### Prompt
Please report how many lines in these records contain the string "computer", and give nothing besides the number.

(Stored data)
********

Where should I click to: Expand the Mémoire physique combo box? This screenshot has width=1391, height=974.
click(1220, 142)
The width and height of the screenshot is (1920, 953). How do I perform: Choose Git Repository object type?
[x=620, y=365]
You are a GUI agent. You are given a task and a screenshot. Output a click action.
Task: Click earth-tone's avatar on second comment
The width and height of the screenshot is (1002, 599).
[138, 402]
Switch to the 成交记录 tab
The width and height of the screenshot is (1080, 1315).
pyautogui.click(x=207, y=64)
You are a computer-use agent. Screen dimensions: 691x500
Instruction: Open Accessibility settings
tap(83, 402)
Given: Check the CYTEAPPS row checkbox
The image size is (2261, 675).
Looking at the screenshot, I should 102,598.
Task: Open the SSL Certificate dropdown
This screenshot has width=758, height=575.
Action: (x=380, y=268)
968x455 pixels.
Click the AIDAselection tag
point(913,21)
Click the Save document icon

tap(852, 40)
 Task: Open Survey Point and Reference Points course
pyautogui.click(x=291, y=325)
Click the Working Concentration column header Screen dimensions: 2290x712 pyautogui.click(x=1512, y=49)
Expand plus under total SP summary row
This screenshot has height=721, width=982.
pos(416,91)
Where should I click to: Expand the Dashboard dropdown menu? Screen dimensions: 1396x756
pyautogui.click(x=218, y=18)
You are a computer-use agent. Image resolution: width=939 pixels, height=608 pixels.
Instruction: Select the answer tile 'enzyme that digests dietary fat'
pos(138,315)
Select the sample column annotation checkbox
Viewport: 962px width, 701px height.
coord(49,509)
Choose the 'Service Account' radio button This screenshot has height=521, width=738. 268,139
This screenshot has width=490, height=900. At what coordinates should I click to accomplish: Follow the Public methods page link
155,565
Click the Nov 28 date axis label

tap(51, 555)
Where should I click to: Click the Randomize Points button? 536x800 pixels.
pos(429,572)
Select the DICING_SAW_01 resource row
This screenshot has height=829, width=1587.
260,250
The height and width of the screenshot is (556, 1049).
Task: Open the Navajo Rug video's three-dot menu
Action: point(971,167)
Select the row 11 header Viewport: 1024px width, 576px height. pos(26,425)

********

### Reply
2